Sonhei que tinha morrido, até aí tudo bem, tava lá, morta, um espírito tranquilo, sereno... até que vi minha filhota... ela me viu também, mas eu não podia tocá-la... não podia abraçar, beijar, pegá-la nos braços.... como assim?
Senti a maior dor da minha vida (ou morte, sei lá)... uma dor absurda, de estar perto, ser vista, mas não poder participar da vida da minha pequena...
No sonho eu pedi para voltar e consegui... como na vida real essa possibilidade é muito remota, espero que a Dona Morte passe batido por mim nas próximas décadas!

sexta-feira, 4 de junho de 2010

Agradecimentos...

Obrigada... por aparecer na minha vida, ou melhor, por me permitir vê-lo.
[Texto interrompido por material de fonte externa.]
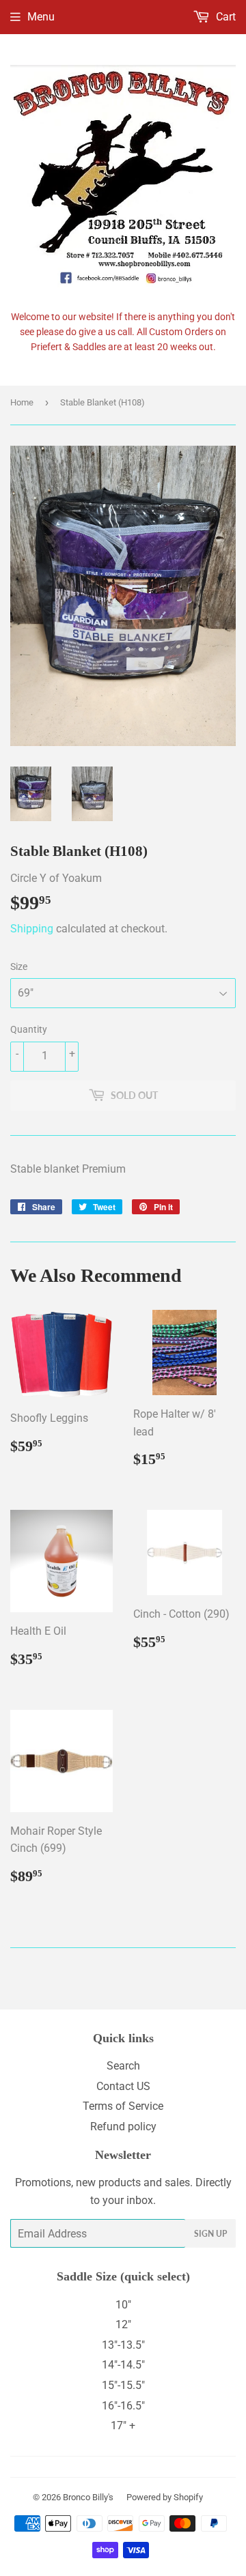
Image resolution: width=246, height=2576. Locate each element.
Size (18, 966)
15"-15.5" (123, 2385)
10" (123, 2304)
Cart (224, 16)
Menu (41, 16)
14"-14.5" (123, 2364)
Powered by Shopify (164, 2497)
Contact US (123, 2086)
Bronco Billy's (88, 2497)
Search (123, 2065)
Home (21, 402)
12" (123, 2324)
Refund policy (123, 2126)
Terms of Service (123, 2106)
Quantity (28, 1029)
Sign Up (210, 2234)
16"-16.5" (123, 2405)
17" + (123, 2425)
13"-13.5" (123, 2344)
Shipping (31, 928)
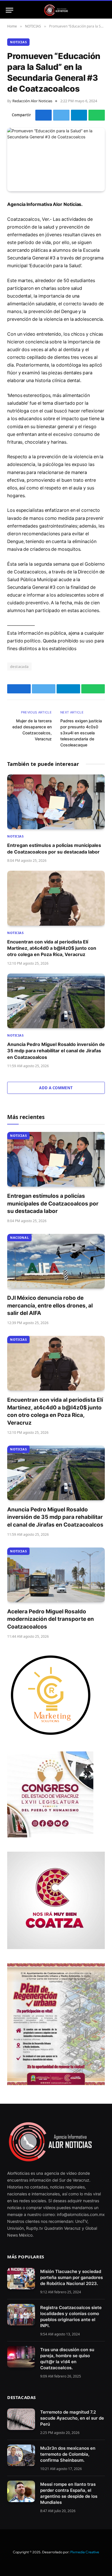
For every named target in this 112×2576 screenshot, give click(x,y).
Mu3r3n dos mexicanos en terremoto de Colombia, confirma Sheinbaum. (67, 2454)
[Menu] (9, 10)
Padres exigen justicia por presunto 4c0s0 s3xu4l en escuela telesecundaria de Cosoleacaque (81, 732)
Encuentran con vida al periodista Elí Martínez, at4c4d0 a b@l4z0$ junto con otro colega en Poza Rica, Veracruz (51, 948)
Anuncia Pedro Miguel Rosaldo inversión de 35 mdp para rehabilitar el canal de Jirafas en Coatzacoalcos (56, 1050)
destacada (19, 666)
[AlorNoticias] (56, 10)
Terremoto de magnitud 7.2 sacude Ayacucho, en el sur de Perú (72, 2418)
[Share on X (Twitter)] (61, 115)
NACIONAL (19, 1237)
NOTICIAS (18, 42)
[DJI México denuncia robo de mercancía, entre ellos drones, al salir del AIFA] (56, 1261)
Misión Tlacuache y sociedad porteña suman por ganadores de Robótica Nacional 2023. (71, 2277)
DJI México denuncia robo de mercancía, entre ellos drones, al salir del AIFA (50, 1305)
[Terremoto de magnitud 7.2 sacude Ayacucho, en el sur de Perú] (21, 2419)
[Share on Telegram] (79, 115)
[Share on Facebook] (43, 115)
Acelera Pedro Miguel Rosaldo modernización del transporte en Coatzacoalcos (50, 1619)
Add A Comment (56, 1087)
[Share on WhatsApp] (96, 115)
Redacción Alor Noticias (32, 100)
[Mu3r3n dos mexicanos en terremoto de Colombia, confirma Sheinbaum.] (21, 2455)
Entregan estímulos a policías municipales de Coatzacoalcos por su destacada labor (53, 1203)
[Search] (103, 10)
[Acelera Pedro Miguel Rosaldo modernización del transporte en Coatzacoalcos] (56, 1574)
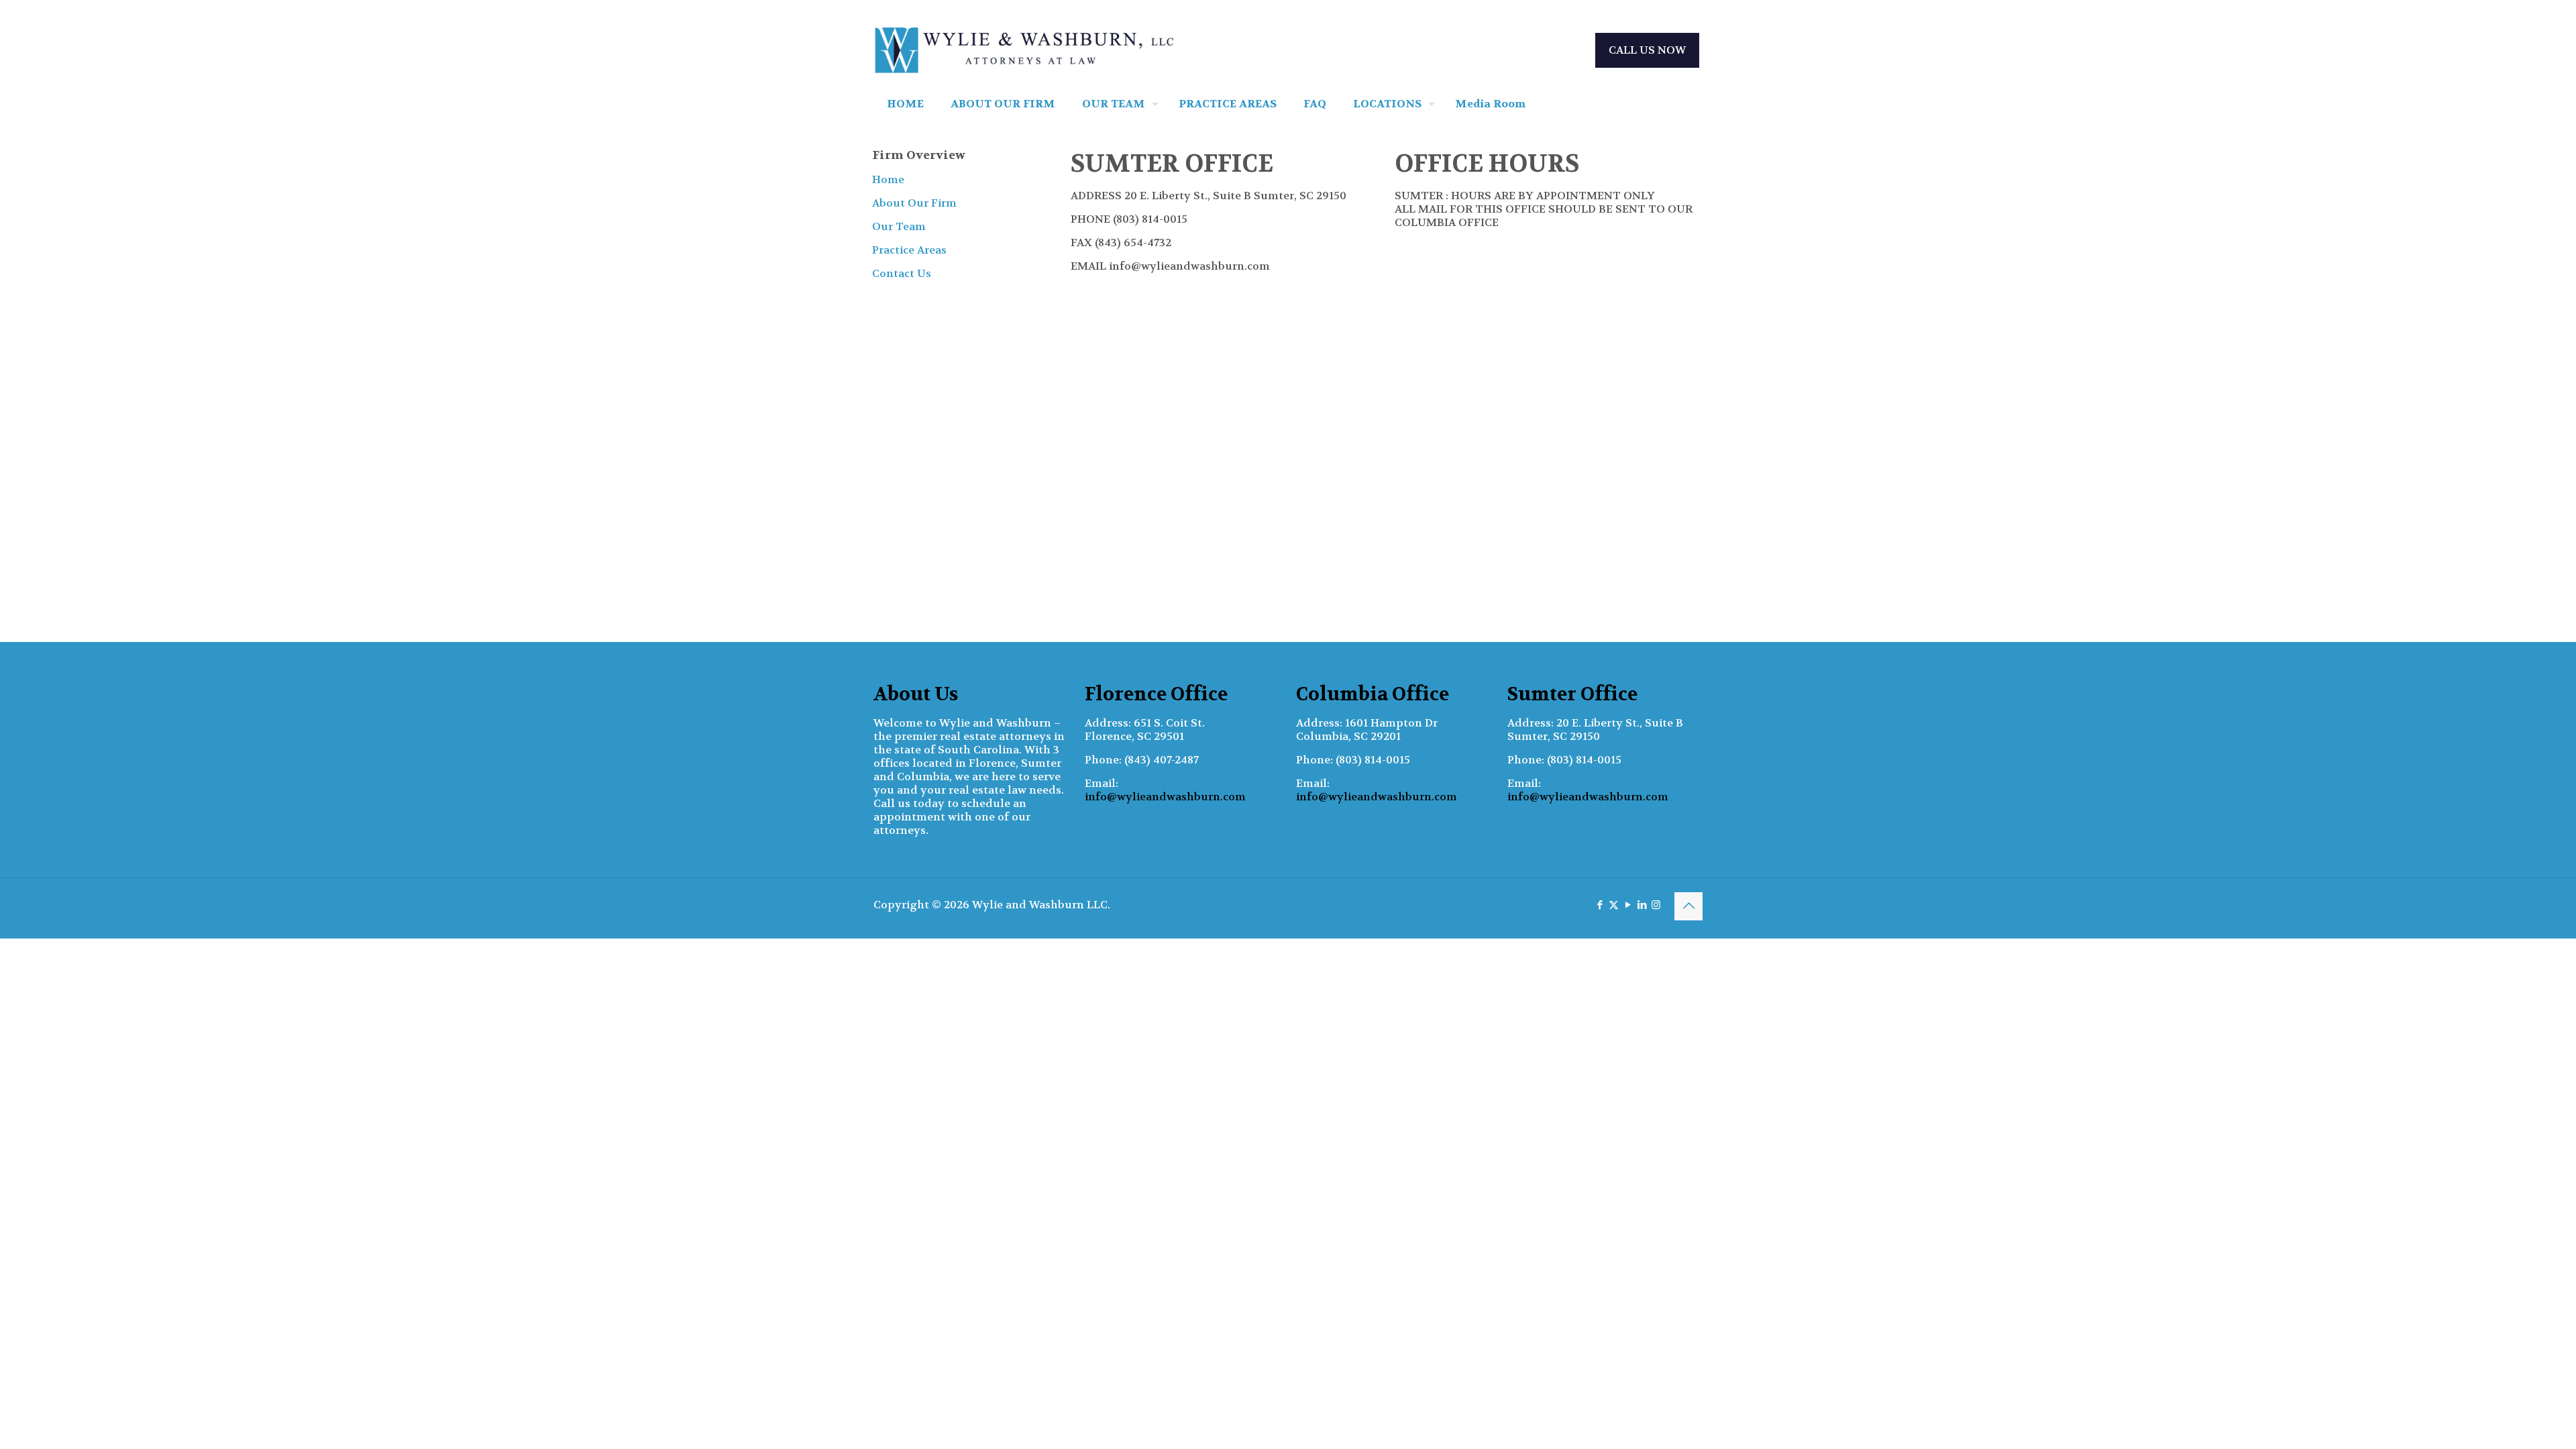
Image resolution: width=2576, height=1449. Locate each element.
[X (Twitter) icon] (1614, 905)
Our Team (899, 226)
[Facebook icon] (1600, 905)
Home (888, 179)
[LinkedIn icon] (1642, 905)
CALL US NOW (1647, 50)
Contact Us (901, 273)
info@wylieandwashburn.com (1165, 797)
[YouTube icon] (1628, 905)
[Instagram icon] (1656, 905)
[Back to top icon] (1688, 906)
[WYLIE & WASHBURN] (1024, 50)
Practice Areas (909, 250)
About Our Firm (914, 203)
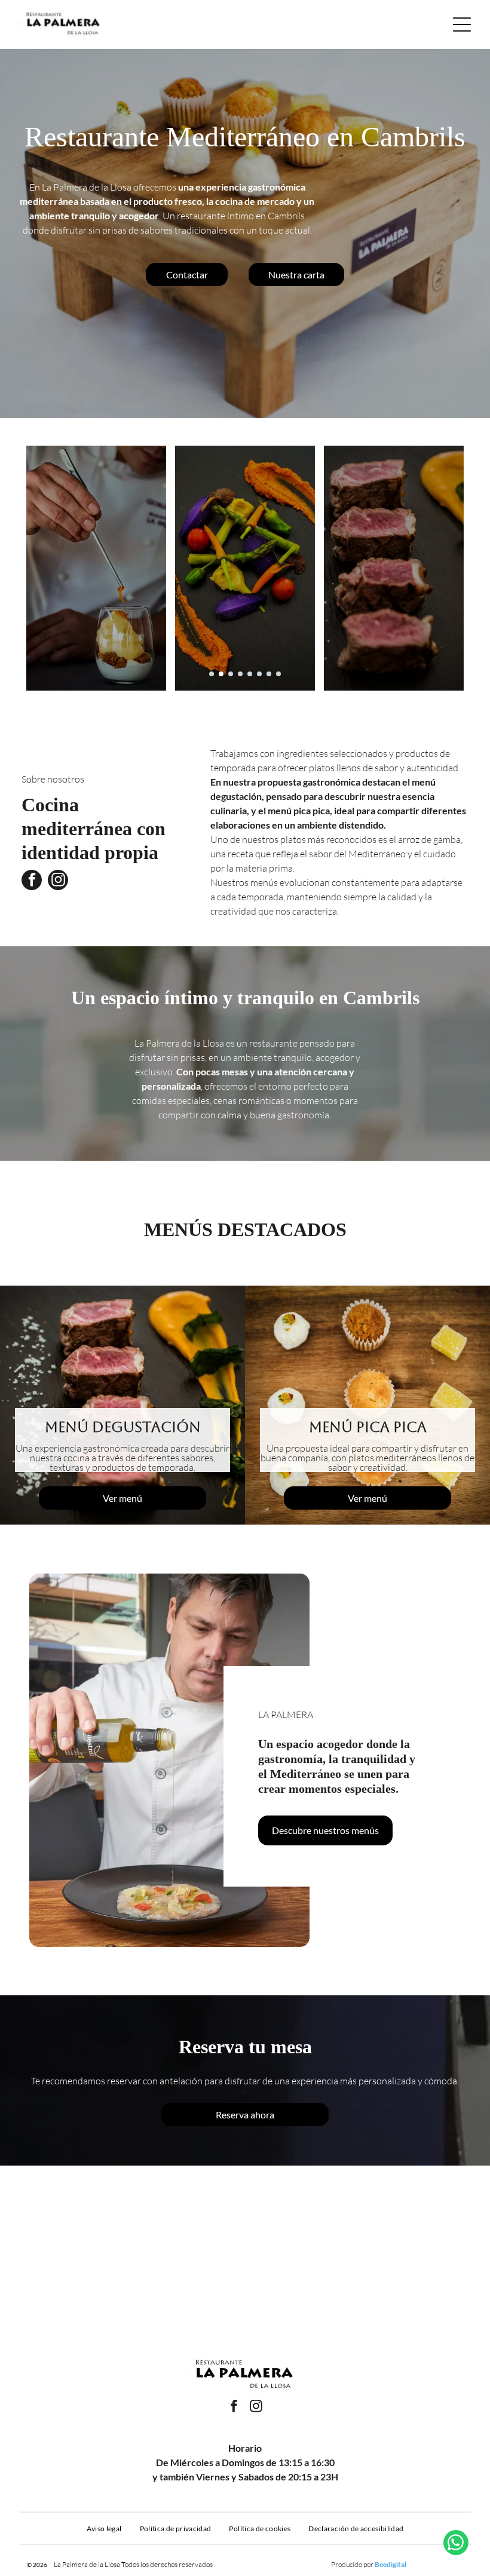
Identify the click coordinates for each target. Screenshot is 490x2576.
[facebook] (32, 881)
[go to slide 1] (211, 673)
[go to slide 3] (230, 673)
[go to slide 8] (278, 673)
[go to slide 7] (269, 673)
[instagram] (58, 881)
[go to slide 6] (259, 673)
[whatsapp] (455, 2544)
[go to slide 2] (221, 673)
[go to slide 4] (240, 673)
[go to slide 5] (249, 673)
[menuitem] (104, 2528)
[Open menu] (462, 24)
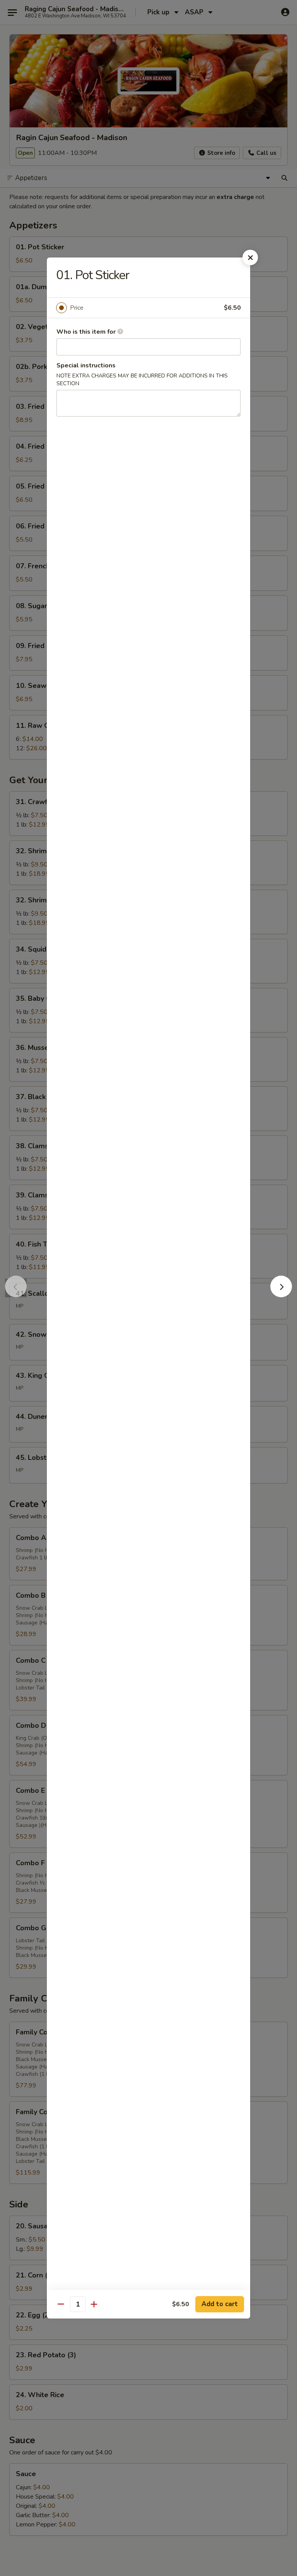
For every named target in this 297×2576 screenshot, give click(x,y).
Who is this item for (86, 332)
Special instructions (86, 365)
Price (77, 308)
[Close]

Por me segurar todas as vezes que eu caí e quis permanecer no chão... por me fazer enxergar minhas fraquezas e meus defeitos e assim me tirar o direito de julgar quem quer que seja...
Obrigada por me ouvir e por me obrigar a falar, mesmo quando eu não queria dizer nada...
Obrigada por entrar na minha mente e assim, despertar uma Ana que estava aqui, escondida em mim...
Obrigada por me libertar das prisões que eu mesma criei, das leis inúteis que eu mesma me impus...
Obrigada por me fazer aceitar minha pequenez e minhas falhas... obrigada principalmente por me ensinar a me perdoar por elas...
Obrigada por me mostrar que só serei capaz de perdoar os de fora se eu for capaz de me perdoar antes...
Obrigada por tudo... procurarei estar sempre em contato...
Dr. Emmanuel Torres - O melhor psiquiatra que tive a sorte de conhecer e acompanhar.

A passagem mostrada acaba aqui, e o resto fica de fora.